Heme oxygenase-1 ameliorates endotoxin-induced acute lung injury by modulating macrophage polarization via inhibiting TXNIP/NLRP3 inflammasome activation

https://doi.org/10.1016/j.freeradbiomed.2022.11.032Get rights and content

Highlights

  • HO-1 could ameliorate LPS-induced ALI by regulating macrophage polarization.

  • HO-1 could inhibit the activation of NLRP3 inflammasome in ALI induced by LPS.

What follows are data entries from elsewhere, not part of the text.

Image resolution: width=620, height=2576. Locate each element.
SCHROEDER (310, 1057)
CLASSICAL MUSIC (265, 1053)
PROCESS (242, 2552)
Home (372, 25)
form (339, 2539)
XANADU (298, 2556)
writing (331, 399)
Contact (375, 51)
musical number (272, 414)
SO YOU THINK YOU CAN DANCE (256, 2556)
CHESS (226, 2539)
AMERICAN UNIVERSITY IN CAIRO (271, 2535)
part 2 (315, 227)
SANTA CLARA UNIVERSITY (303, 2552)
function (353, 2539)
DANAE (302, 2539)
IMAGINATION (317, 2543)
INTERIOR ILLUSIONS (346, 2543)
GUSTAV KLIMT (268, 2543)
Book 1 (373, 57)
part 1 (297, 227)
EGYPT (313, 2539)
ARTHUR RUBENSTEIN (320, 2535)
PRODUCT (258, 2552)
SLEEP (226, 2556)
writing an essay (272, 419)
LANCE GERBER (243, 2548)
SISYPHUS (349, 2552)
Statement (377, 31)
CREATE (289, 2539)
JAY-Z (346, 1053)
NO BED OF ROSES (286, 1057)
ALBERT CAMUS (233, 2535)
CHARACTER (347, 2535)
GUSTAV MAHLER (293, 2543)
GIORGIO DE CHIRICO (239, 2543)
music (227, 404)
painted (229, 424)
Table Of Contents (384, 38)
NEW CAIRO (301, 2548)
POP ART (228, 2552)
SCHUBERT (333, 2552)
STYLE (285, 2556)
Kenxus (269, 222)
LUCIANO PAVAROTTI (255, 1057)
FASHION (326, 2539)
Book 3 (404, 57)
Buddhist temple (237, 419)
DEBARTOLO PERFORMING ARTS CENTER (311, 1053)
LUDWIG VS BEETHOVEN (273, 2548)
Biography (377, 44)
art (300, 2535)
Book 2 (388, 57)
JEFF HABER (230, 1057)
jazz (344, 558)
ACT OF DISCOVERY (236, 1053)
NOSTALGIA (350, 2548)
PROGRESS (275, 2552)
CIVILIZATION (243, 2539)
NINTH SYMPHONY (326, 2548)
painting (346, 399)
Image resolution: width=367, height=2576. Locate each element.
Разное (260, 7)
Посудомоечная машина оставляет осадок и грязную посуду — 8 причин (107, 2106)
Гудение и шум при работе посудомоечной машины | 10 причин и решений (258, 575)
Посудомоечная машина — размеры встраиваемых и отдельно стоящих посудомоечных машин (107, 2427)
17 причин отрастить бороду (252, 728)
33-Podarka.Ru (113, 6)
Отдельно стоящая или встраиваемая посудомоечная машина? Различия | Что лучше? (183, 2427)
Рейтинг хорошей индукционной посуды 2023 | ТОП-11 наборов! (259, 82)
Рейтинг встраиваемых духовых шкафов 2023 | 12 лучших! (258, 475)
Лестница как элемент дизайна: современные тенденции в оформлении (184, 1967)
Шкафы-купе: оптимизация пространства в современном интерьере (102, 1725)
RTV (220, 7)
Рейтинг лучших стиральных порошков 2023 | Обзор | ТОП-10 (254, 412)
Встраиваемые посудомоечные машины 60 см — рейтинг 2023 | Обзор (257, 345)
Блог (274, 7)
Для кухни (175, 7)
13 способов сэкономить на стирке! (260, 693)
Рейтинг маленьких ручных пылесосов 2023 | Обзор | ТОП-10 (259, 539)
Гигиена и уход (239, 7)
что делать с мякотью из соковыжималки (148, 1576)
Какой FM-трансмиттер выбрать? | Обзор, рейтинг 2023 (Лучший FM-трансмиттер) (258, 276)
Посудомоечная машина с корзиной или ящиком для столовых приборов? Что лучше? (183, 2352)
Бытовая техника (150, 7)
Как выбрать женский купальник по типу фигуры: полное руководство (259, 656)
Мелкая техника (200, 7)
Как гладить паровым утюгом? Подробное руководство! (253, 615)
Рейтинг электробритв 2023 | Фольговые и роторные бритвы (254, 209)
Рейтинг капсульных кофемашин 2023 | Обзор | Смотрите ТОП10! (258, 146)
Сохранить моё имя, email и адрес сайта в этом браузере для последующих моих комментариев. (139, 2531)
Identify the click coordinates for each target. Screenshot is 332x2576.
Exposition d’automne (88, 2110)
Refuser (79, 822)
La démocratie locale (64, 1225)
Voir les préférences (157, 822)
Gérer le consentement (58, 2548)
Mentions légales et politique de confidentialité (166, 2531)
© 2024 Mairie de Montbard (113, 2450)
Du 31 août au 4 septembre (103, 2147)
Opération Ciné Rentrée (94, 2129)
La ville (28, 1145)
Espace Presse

  • TXNIP/NLRP3 signaling pathway might be involved in the HO-1-induced modulating macrophage polarization.

Abstract

Acute lung injury (ALI) remains a global public health issue without specific and effective treatment options available in the clinic. Alveolar macrophage polarization is involved in the initiation, development and progression of ALI; however, the underlying mechanism remains poorly understood. Heme oxygenase-1 (HO-1) acts as an antioxidant in pulmonary inflammation and has been demonstrated to be linked with the severity and prognosis of ALI. In this study, the therapeutic effects of HO-1 were examined, along with the mechanisms involved, mainly focusing on alveolar macrophage polarization. HO-1 depletion induced higher iNOS and CD86 (M1 phenotype) expression but was significantly decreased in Arg-1 and CD206 (M2 phenotype) expression in BALF alveolar macrophages after equivalent LPS stimulation. We also found that HO-1 deletion distinctly accelerated the expression of inflammasome-associated components NLRP3, ASC and caspase-1 in vivo and in vivo and in vitro. Moreover, on the basis of LPS for MH-S cells, levels of TXNIP, NLRP3, ASC and caspase-1 were increased and HO-1 depletion exacerbated these changes, whereas double depletion of HO-1 and TXNIP partially mitigated these elevations. Also, HO-1 knockdown induced more M1 phenotype and less M2 phenotype compared with LPS alone, whereas double silence of HO-1 and TXNIP partially changed the polarization state. Taken together, we demonstrated that HO-1 could modulate macrophage polarization via TXNIP/NLRP3 signaling pathway, which could be a potential therapeutic target for ALI treatment.

Introduction

Acute lung injury (ALI) is a clinical syndrome caused by a variety of endo- and exogenous factors including acute pneumonia, sepsis and severe trauma [1,2]. Due to the pandemic of coronavirus disease, lung, the most vulnerable organ to inflammation during sepsis, is especially at risk of acute injury. Currently, the therapeutic methods to treat ALI, while helpful, are extremely limited [3,4]. Although mechanical ventilation improves outcomes, the fatality rate of ALI is still as high as 30%–45% [5]. Therefore, it is vital that treatments be developed to ameliorate pulmonary inflammation and damage.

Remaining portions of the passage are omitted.